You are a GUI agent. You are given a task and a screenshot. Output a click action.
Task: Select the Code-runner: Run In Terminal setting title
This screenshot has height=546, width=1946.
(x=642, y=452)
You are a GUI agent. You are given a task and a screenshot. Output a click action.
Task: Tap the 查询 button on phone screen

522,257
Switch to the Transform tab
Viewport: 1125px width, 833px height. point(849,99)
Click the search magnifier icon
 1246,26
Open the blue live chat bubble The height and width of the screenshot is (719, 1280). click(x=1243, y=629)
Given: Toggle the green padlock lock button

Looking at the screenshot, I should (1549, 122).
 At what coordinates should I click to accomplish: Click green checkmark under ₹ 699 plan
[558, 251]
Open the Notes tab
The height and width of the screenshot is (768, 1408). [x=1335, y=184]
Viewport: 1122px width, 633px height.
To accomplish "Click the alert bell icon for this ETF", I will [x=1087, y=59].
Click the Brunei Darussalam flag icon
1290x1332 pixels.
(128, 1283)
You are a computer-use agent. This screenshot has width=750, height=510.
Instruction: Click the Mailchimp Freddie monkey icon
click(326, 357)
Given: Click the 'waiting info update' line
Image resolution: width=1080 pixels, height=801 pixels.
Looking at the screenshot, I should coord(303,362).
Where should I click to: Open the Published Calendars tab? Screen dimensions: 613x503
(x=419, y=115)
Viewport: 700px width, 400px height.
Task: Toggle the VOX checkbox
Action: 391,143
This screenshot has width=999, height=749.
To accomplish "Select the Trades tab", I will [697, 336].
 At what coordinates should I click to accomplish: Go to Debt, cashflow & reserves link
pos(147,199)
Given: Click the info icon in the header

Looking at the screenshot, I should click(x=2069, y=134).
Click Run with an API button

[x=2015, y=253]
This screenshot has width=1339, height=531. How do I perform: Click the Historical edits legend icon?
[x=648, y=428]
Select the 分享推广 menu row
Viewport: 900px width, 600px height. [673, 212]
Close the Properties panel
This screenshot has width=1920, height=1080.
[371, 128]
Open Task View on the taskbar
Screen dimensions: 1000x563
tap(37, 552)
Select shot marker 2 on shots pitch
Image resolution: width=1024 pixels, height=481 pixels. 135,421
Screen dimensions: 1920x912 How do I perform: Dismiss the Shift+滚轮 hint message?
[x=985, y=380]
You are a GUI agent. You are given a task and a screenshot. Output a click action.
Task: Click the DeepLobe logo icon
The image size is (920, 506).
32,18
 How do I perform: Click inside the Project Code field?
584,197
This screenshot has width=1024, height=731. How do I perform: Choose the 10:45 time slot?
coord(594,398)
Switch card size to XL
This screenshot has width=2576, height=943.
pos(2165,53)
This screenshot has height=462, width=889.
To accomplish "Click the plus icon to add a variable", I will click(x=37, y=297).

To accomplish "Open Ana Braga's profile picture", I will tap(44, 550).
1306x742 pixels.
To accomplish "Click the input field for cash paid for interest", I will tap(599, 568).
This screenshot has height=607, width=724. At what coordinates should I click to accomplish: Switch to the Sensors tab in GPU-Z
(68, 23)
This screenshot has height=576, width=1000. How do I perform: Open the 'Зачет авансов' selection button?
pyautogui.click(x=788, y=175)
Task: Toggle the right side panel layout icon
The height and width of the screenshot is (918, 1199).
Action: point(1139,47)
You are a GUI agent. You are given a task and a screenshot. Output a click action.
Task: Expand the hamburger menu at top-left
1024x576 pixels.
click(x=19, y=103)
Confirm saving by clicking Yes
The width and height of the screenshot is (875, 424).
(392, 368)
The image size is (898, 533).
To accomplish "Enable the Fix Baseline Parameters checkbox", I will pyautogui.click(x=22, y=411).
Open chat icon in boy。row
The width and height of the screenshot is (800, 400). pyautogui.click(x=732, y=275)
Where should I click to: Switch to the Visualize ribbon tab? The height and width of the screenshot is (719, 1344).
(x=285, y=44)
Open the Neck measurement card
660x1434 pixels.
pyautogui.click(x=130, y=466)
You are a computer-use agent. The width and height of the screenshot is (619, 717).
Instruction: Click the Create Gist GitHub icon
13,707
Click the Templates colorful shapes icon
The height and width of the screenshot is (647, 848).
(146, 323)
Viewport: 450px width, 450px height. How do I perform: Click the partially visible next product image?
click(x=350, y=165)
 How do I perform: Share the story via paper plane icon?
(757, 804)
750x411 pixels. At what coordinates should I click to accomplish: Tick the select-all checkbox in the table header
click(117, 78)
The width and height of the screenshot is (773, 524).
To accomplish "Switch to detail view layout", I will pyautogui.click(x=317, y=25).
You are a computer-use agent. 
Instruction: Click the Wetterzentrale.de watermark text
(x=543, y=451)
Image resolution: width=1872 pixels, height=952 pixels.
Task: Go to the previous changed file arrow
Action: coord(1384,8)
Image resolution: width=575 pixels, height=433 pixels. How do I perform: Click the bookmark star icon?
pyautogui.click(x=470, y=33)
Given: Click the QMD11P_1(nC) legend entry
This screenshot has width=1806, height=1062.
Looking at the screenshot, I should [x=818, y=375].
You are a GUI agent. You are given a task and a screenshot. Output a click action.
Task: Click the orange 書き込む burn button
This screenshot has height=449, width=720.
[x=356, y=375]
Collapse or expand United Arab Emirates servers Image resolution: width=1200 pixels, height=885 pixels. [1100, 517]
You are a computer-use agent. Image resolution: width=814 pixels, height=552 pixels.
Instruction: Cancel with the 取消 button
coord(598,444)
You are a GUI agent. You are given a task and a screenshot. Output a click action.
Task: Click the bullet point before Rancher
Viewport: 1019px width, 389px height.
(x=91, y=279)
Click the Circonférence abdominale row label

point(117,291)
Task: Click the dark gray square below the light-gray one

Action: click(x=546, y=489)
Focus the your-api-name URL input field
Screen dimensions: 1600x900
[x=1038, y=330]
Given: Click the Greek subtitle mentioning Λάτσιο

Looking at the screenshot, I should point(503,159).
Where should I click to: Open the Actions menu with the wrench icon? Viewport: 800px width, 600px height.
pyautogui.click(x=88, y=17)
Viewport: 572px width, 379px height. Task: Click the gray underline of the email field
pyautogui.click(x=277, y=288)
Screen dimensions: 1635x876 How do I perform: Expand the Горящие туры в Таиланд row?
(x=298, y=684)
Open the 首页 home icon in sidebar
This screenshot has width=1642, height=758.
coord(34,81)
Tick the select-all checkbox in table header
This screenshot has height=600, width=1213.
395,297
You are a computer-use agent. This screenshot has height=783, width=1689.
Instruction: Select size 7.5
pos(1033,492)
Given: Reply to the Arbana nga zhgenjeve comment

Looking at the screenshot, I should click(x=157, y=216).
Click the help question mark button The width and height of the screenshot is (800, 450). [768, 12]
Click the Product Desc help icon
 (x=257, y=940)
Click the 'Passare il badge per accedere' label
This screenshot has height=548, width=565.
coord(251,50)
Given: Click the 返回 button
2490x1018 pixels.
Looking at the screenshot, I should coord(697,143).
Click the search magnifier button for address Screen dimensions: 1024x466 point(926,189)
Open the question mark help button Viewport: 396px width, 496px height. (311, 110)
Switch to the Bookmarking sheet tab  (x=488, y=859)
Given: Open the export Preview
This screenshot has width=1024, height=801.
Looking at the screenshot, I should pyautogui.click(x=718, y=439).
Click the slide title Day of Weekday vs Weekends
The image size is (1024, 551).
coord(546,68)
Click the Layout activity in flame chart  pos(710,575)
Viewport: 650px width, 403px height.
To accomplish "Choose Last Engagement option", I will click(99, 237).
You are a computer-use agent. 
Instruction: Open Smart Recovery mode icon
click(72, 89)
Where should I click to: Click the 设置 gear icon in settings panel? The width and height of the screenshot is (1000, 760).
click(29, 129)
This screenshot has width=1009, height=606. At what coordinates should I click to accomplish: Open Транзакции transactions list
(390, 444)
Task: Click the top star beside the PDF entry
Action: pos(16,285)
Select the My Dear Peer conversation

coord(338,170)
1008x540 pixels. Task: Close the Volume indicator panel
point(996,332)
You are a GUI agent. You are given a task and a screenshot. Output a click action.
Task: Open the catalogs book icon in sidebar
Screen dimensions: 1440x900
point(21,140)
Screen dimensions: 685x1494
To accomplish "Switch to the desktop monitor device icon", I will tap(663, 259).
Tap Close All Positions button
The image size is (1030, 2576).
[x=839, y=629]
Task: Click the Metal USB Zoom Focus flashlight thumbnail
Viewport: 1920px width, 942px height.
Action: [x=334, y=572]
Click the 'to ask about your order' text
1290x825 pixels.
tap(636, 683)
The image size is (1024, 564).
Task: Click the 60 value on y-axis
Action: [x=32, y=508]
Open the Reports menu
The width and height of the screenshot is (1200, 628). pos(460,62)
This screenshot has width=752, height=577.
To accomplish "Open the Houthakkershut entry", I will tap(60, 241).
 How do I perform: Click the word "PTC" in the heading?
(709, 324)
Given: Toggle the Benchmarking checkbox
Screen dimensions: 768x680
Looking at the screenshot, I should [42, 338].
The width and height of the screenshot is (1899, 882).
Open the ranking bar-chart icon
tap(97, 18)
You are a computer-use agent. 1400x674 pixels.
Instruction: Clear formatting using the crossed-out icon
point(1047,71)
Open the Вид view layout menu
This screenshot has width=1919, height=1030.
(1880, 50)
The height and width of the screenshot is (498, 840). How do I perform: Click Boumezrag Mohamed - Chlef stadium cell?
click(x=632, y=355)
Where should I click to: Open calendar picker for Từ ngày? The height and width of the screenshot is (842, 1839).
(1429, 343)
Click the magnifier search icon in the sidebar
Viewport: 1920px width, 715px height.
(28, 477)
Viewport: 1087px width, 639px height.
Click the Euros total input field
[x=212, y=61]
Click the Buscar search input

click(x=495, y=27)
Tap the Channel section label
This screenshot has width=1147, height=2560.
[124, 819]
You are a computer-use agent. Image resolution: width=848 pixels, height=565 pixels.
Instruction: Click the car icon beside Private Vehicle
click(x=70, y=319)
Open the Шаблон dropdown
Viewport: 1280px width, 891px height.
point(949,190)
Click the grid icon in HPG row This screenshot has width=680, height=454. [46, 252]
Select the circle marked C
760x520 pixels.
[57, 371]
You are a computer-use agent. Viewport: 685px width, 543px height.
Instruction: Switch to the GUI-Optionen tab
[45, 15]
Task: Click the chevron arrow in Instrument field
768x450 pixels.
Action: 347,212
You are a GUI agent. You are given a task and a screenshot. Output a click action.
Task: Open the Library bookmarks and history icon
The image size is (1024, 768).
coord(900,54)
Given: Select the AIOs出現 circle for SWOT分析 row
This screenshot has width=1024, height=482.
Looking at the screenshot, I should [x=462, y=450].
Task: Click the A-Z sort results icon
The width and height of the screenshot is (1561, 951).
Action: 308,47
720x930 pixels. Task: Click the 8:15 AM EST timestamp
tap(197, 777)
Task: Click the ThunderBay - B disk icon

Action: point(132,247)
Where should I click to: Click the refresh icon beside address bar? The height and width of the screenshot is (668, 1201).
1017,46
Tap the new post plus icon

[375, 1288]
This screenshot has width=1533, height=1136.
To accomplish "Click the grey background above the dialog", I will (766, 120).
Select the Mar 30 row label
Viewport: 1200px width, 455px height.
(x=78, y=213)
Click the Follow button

**EXERCISE OBJECTIVE:**
Give only the number of lines in the preceding data that include the word "question".

**ANSWER TO THE EXERCISE:**
2